Her departure "was a mutual decision" between Paulose and officials in Justice's headquarters, said one source familiar with the decision, speaking about a personnel matter on the condition of anonymity.
11.20.2007 12:24pm
anym_avey (mail):
So, in other words:

She's a talented individual who is a good attorney, but she has an abbrasive style that created personality conflicts in her capacity as an office manager. A little he-said here, a little she-said there, and it soon became apparent that she would not be able to continue in her current capacity without said office falling apart.

Thus, she was reassigned to a position where she will not be a manager, and the prestige of which is not clearly better or worse, in order to giver her a graceful exit that would neither blemish her income and resume, nor create any new lingering resentments in the office she left behind -- which will, after all, need to work cooperatively with the USAG on occasion.

Do I have the facts right so far? If so, this sounds like a pretty mundane thing which was handled as best as possible under the circumstances (which is not to say that Ms. Paulson is anything other than upset about having to do this).
11.20.2007 1:01pm
Adam J:
anym_avey- Actually you missed quite a bit of alleged wrongdoing by Paulose, nice attempt to gloss it over it all though.
11.20.2007 1:06pm
badger (mail):
Ah, one last thing:

To all those Powerline devotees who really believe that Paulose got promoted, let me ask you something: What exactly did she do to deserve getting promoted over other USAs with more experience (she hasn't even been in Minnesota for a year) and fewer scandals? Are there any major cases I'm missing?

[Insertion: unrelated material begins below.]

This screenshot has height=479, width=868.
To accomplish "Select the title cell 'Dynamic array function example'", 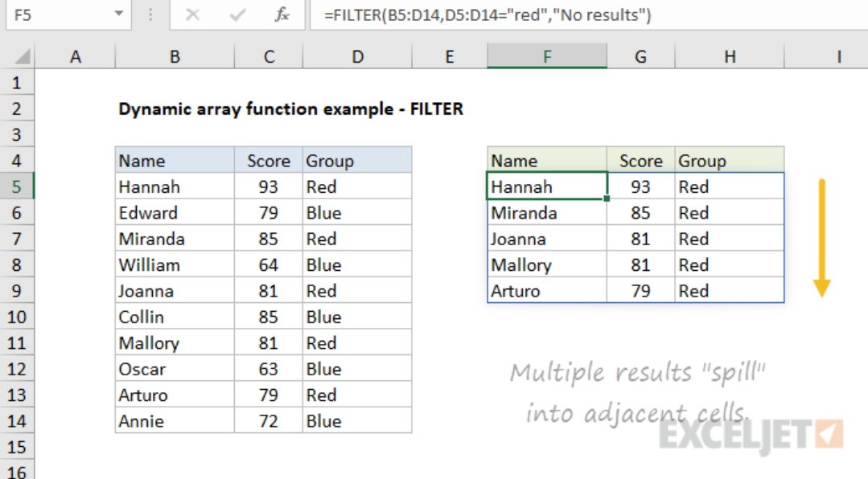I will pyautogui.click(x=290, y=109).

/(Oh right, she eradicated the Latin Kings from Minneapolis. Silly me.)
11.20.2007 1:07pm
arbitraryaardvark (mail) (www):
this just in:
Court agrees to rule on gun case
Tuesday, November 20th, 2007 1:02 pm | Lyle Denniston | Comments (0) | Print This Post

Email this • Share on Facebook • Digg This!

After a hiatus of 68 years, the Supreme Court on Tuesday agreed to rule on the meaning of the Second Amendment — the hotly contested part of the Constitution that guarantees "a right to keep and bear arms."
11.20.2007 1:10pm
Kazinski:
It is obvious the reason why Mukasey gave Paulose a soft landing is because she is a talented but inexperienced attorney that didn't deserve being humiliated by an outright dismissal. It sounds like the kind of compromise solution that gives throws everybody a bone, and removes the point of contention. Despite being a Bush appointee Paulose is not inherently evil, and despite being career employees the AUSA's on her staff are not communists. It is the toughest job in the world for a young inexperienced manager to manage assertive well educated staff that have plenty of higher paying options available to them. Not everyone that is ambitious, young, brilliant, and good looking make great managers on their first big chance.
11.20.2007 1:43pm
hattio1:
Ben P writes;

However

Erick Black's coverage obviously is not neutral, it begins with the phrase


Paulose Resigns... The mood in the office is described as a combination of relief and euphoria.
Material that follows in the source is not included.